*** Data for processing ***

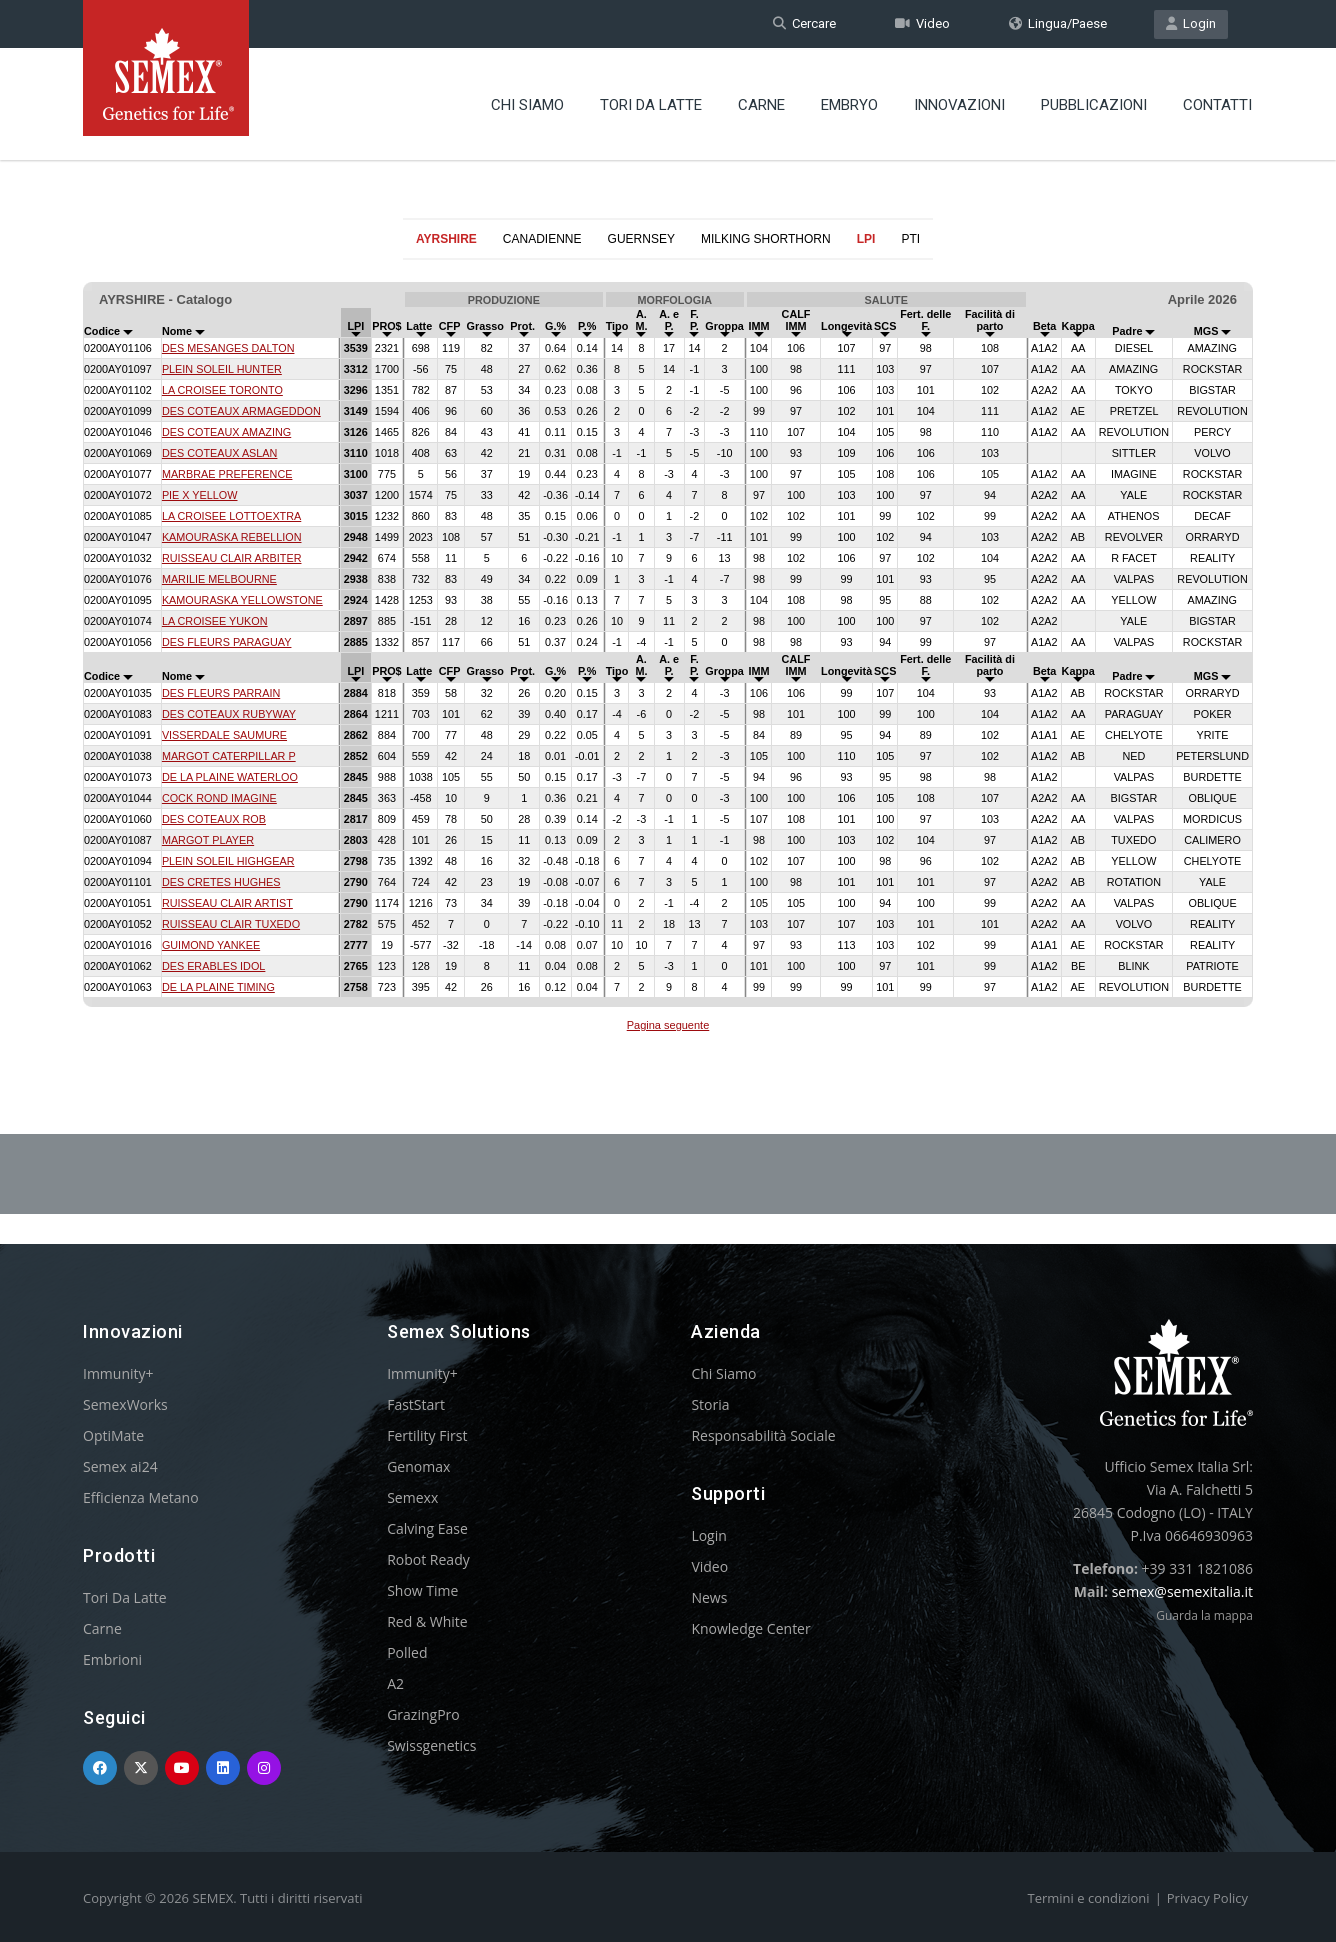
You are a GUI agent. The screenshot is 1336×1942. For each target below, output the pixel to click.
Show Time (422, 1590)
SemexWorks (125, 1404)
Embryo (849, 105)
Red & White (427, 1621)
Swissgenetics (431, 1745)
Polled (407, 1652)
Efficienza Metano (141, 1497)
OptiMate (113, 1435)
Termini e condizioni (1089, 1898)
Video (922, 23)
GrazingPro (423, 1714)
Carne (761, 105)
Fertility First (427, 1435)
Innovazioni (959, 105)
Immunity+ (118, 1373)
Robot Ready (428, 1559)
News (709, 1597)
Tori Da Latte (651, 105)
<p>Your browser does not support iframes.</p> (668, 648)
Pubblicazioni (1094, 105)
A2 (395, 1683)
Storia (710, 1404)
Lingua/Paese (1058, 23)
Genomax (418, 1466)
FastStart (416, 1404)
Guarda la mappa (1204, 1615)
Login (1191, 23)
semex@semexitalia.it (1182, 1591)
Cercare (804, 23)
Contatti (1217, 105)
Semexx (412, 1497)
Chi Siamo (527, 105)
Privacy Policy (1207, 1898)
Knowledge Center (750, 1628)
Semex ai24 (120, 1466)
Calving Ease (427, 1528)
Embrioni (112, 1659)
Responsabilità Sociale (763, 1435)
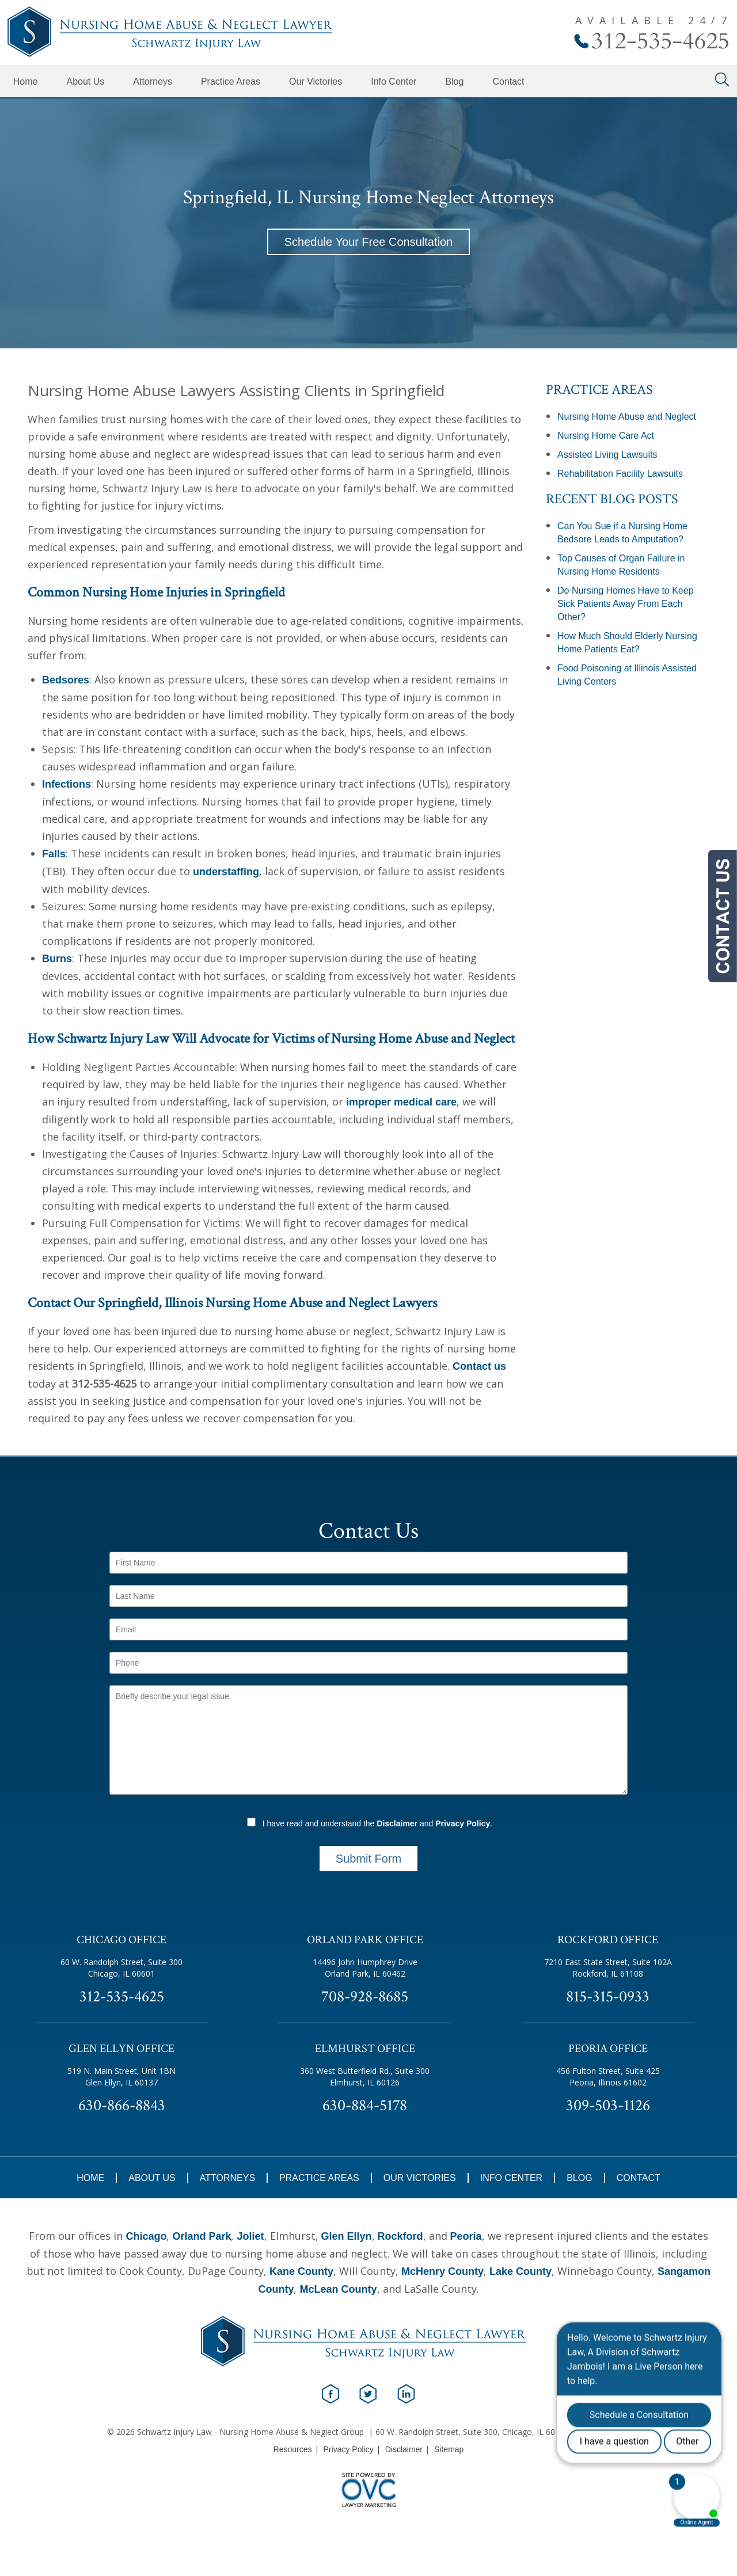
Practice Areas (230, 81)
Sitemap (449, 2449)
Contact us (479, 1366)
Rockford (400, 2236)
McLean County (338, 2289)
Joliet (250, 2236)
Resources (292, 2449)
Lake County (520, 2271)
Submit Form (368, 1858)
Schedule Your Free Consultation (368, 241)
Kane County (301, 2271)
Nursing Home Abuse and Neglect (626, 416)
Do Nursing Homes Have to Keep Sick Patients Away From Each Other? (625, 604)
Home (25, 81)
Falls (54, 854)
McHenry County (442, 2271)
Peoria (466, 2236)
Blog (454, 81)
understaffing (226, 871)
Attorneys (152, 81)
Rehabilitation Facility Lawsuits (620, 473)
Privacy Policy (462, 1823)
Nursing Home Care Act (605, 435)
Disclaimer (397, 1823)
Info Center (393, 81)
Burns (57, 958)
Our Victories (315, 81)
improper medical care (401, 1102)
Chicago (146, 2236)
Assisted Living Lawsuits (607, 454)
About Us (85, 81)
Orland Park (201, 2236)
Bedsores (65, 680)
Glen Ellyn (346, 2236)
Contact (508, 81)
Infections (66, 784)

***

◆ **Task details**: Transcribe each entry above character for character, omitting pictures.

◆ **Result of the exercise**:
You are a GUI agent. The screenshot is 1336×1942. For each target below, output the pixel to click.
Show Time (422, 1590)
SemexWorks (125, 1404)
Embryo (849, 105)
Red & White (427, 1621)
Swissgenetics (431, 1745)
Polled (407, 1652)
Efficienza Metano (141, 1497)
OptiMate (113, 1435)
Termini e condizioni (1089, 1898)
Video (922, 23)
GrazingPro (423, 1714)
Carne (761, 105)
Fertility First (427, 1435)
Innovazioni (959, 105)
Immunity+ (118, 1373)
Robot Ready (428, 1559)
News (709, 1597)
Tori Da Latte (651, 105)
<p>Your browser does not support iframes.</p> (668, 648)
Pubblicazioni (1094, 105)
A2 (395, 1683)
Storia (710, 1404)
Lingua/Paese (1058, 23)
Genomax (418, 1466)
FastStart (416, 1404)
Guarda la mappa (1204, 1615)
Login (1191, 23)
semex@semexitalia.it (1182, 1591)
Cercare (804, 23)
Contatti (1217, 105)
Semexx (412, 1497)
Chi Siamo (527, 105)
Privacy Policy (1207, 1898)
Knowledge Center (750, 1628)
Semex ai24 (120, 1466)
Calving Ease (427, 1528)
Embrioni (112, 1659)
Responsabilità Sociale (763, 1435)
Practice Areas (230, 81)
Sitemap (449, 2449)
Contact us (479, 1366)
Rockford (400, 2236)
McLean County (338, 2289)
Joliet (250, 2236)
Resources (292, 2449)
Lake County (520, 2271)
Submit Form (368, 1858)
Schedule Your Free Consultation (368, 241)
Kane County (301, 2271)
Nursing Home Abuse and Neglect (626, 416)
Do Nursing Homes Have to Keep Sick Patients Away From Each Other? (625, 604)
Home (25, 81)
Falls (54, 854)
McHenry County (442, 2271)
Peoria (466, 2236)
Blog (454, 81)
understaffing (226, 871)
Attorneys (152, 81)
Rehabilitation Facility Lawsuits (620, 473)
Privacy Policy (462, 1823)
Nursing Home Care Act (605, 435)
Disclaimer (397, 1823)
Info Center (393, 81)
Burns (57, 958)
Our Victories (315, 81)
improper medical care (401, 1102)
Chicago (146, 2236)
Assisted Living Lawsuits (607, 454)
About Us (85, 81)
Orland Park (201, 2236)
Bedsores (65, 680)
Glen Ellyn (346, 2236)
Contact (508, 81)
Infections (66, 784)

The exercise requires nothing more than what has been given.